- Cambridge Location within Maine Cambridge Location within the United States
- Coordinates: 45°02′15″N 69°26′38″W﻿ / ﻿45.03750°N 69.44389°W
- Country: United States
- State: Maine
- County: Somerset
- Incorporated: 1834

Area
- • Total: 19.38 sq mi (50.19 km^{2})
- • Land: 19.32 sq mi (50.04 km^{2})
- • Water: 0.062 sq mi (0.16 km^{2})
- Elevation: 400 ft (120 m)

Population (2020)
- • Total: 443
- • Density: 23/sq mi (8.9/km^{2})
- Time zone: UTC-5 (Eastern (EST))
- • Summer (DST): UTC-4 (EDT)
- ZIP code: 04923
- Area code: 207
- FIPS code: 23-09655
- GNIS feature ID: 582383
- Website: cambridgemaine.com

= Cambridge, Maine =

Town in Maine, United States

Cambridge is a town in Somerset County, Maine, United States. The population was 443 at the 2020 census.

==Geography==
According to the United States Census Bureau, the town has a total area of 19.38 sqmi, of which 19.32 sqmi is land and 0.06 sqmi is water.

==Demographics==

Historical population
| Census | Pop. | Note | %± |
| 1840 | 461 |  | — |
| 1850 | 487 |  | 5.6% |
| 1860 | 516 |  | 6.0% |
| 1870 | 472 |  | −8.5% |
| 1880 | 472 |  | 0.0% |
| 1890 | 425 |  | −10.0% |
| 1900 | 364 |  | −14.4% |
| 1910 | 369 |  | 1.4% |
| 1920 | 318 |  | −13.8% |
| 1930 | 324 |  | 1.9% |
| 1940 | 310 |  | −4.3% |
| 1950 | 326 |  | 5.2% |
| 1960 | 354 |  | 8.6% |
| 1970 | 281 |  | −20.6% |
| 1980 | 445 |  | 58.4% |
| 1990 | 490 |  | 10.1% |
| 2000 | 492 |  | 0.4% |
| 2010 | 462 |  | −6.1% |
| 2020 | 443 |  | −4.1% |
U.S. Decennial Census

===2010 census===
As of the census of 2010, there were 462 people, 197 households, and 136 families living in the town. The population density was 23.9 PD/sqmi. There were 252 housing units at an average density of 13.0 /sqmi. The racial makeup of the town was 97.4% White, 0.4% Native American, 0.6% Asian, and 1.5% from two or more races. Hispanic or Latino of any race were 1.5% of the population.

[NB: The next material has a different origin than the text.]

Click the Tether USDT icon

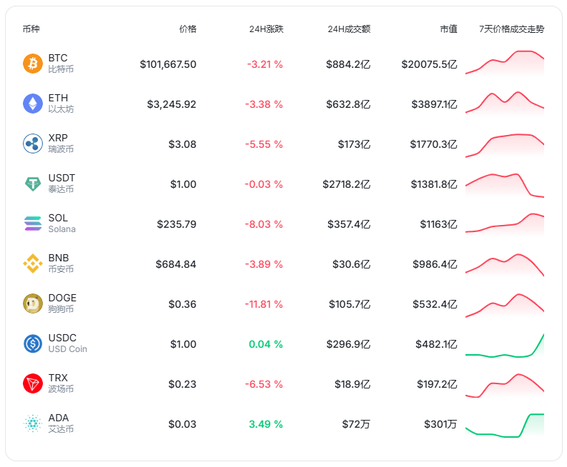(33, 184)
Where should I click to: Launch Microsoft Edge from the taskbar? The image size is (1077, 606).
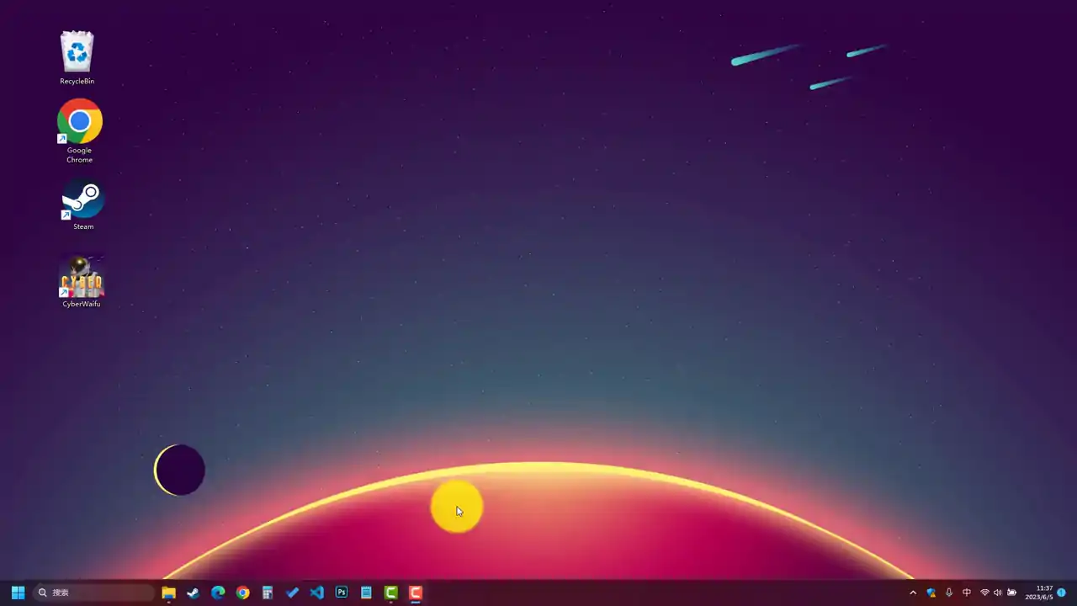coord(218,593)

There were 197 households, of which 23.9% had children under the age of 18 living with them, 57.4% were married couples living together, 8.1% had a female householder with no husband present, 3.6% had a male householder with no wife present, and 31.0% were non-families. 21.8% of all households were made up of individuals, and 8.1% had someone living alone who was 65 years of age or older. The average household size was 2.35 and the average family size was 2.70.

The median age in the town was 48.3 years. 17.5% of residents were under the age of 18; 5.4% were between the ages of 18 and 24; 21.6% were from 25 to 44; 37.8% were from 45 to 64; and 17.5% were 65 years of age or older. The gender makeup of the town was 49.6% male and 50.4% female.

===2000 census===
As of the census of 2000, there were 492 people, 193 households, and 147 families living in the town. The population density was 25.4 PD/sqmi. There were 229 housing units at an average density of 11.8 /sqmi. The racial makeup of the town was 99.19% White, 0.41% African American, 0.20% from other races, and 0.20% from two or more races. Hispanic or Latino of any race were 0.20% of the population.

There were 193 households, out of which 31.6% had children under the age of 18 living with them, 67.4% were married couples living together, 3.6% had a female householder with no husband present, and 23.8% were non-families. 19.7% of all households were made up of individuals, and 5.7% had someone living alone who was 65 years of age or older. The average household size was 2.55 and the average family size was 2.86.

In the town, the population was spread out, with 23.6% under the age of 18, 6.5% from 18 to 24, 26.2% from 25 to 44, 29.3% from 45 to 64, and 14.4% who were 65 years of age or older. The median age was 41 years. For every 100 females, there were 100.0 males. For every 100 females age 18 and over, there were 100.0 males.

The median income for a household in the town was $28,516, and the median income for a family was $28,942. Males had a median income of $28,438 versus $20,521 for females. The per capita income for the town was $12,624. About 8.9% of families and 13.7% of the population were below the poverty line, including 20.1% of those under age 18 and 2.7% of those age 65 or over.

==History==
Cambridge was originally part of Ripley, Maine. It was so named by a young girl studying in England. "Bunker" was the original family.